Defendant urges error in the refusal to strike answers of the jury to certain questions.

One of these was the answer “No hemorrhage occurred during the first operation.” This question was answered on conflicting evidence and it would have been error to strike it.

The next question and answer which defendant wanted stricken out was No. 2. That is where the jury finds defendant did not believe that the hemorrhage was so severe as to endanger Mrs. Linscott’s life. This question was also answered on conflicting evidence and will not be disturbed.

In special finding No. 6 the jury found that Mrs. Linscott did not refuse to remain longer in the hospital on May 8. This finding is amply supported by the evidence.

Defendant argues that the court erred in overruling defendant’s motion for judgment. That motion is based upon the following question and answer of the jury:

“Q. 3. If you find for the plaintiff, in what respects was defendant negligent? A. Negligently and carelessly caused a laceration or injury to the left ureter.”

The argument of defendant is that the answer is a mere conclusion of law and not a finding of negligence. We cannot agree with that contention. The evidence is that he made a hole in the left ureter and that this was due to negligence.

Defendant next argues that the court erred in overruling the motion for a new trial. Under this head defendant points out that one of the jurors testified orally upon the motion for a new trial, as follows:

*369“Q. Was this verdict your verdict and were the answers to the special questions your answers? A. Not according to my judgment.”

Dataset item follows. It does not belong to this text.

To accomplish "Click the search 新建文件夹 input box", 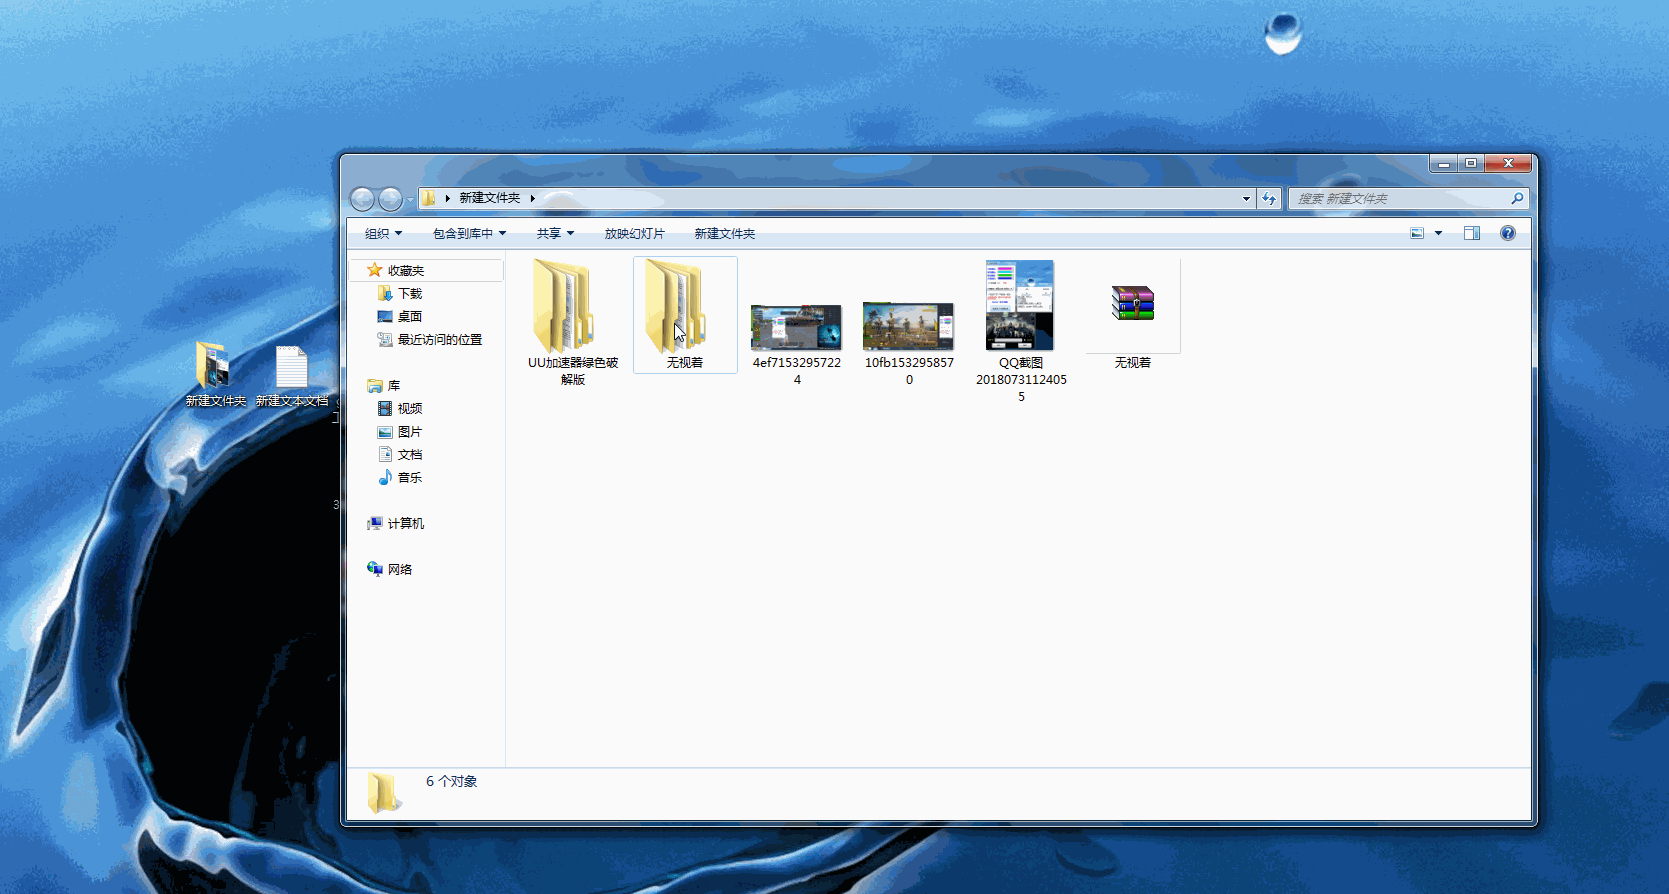I will point(1400,199).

The trial court heard this oral evidence and read numerous affidavits of other jurors and decided, following numerous authorities of this court, that the juror should not be allowed to impeach his own verdict.

Defendant next argues that a new trial should have been called because a juror made an affidavit that another juror made the remark that she- understóod from a statement of counsel for plaintiff that doctors carried insurance to cover such cases. There is nothing in the record indicating that counsel ever made such a remark. The juror made two or three conflicting affidavits. The trial court heard all the affidavits and concluded that it did not constitute grounds for a new trial. This holding will not be disturbed.

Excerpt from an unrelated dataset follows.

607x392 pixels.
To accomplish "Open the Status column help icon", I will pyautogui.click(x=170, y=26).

Defendant next argues that there was misconduct on the part of counsel for plaintiff. This claim is based on the fact that on the occasion of a rainy day the wife of one of counsel-took a member of the jury from the courthouse to a lunchroom. This was explained to the evident satisfaction of the trial court. The next objection is that the verdict is contrary to the law and the evidence. This point has been fully covered heretofore in this opinion.

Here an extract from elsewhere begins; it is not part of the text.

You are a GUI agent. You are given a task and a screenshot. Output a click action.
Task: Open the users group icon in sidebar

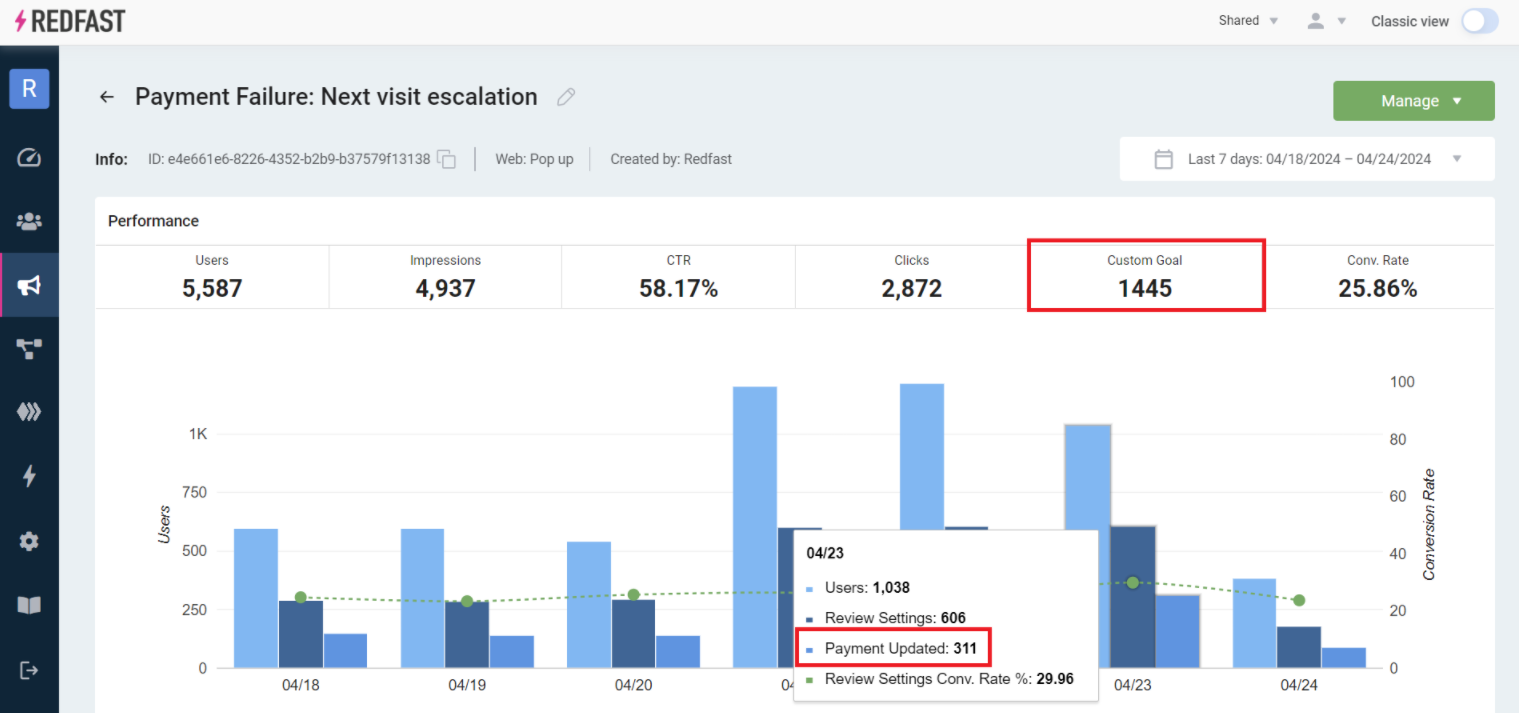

Defendant argues that the verdict is excessive. Considering the evidence as to the condition of this woman and what she has endured we cannot agree with this.

Under the head of newly discovered evidence defendant asked a new trial because he had just discovered that the probate judge of Montgomery county would testify that the daughter of Mrs. Linscott was found insane and sent to Osawatomie in July, 1929. The probate judge would also testify that some time after the first operation Mr. Linscott told her he thought his wife was crazy. Mr. Linscott answered the affidavit of the probate judge by an affidavit that he had at no time ever discussed his wife’s mental condition with the official. The trial court examined these affidavits- and concluded that the situation was not one to warrant the granting of a new trial. The argument for a new trial consumed about eight hours. During that time counsel for defendant insists that counsel for plaintiff admitted that Mrs. Linscott was sane.

The court took the affidavit of everyone present on this point and concluded that the remark was not made. The finding will not be disturbed.

*370From what has been said, it is concluded that no error appears in the record and the judgment is affirmed.






Concurrence Opinion

Harvey, J.

(concurring specially): I concur in the order affirming the judgment, but do not give my consent to the ninth paragraph of the syllabus and the treatment of that question in the opinion. It is my judgment that there were other reasons which justified the trial court’s rulings.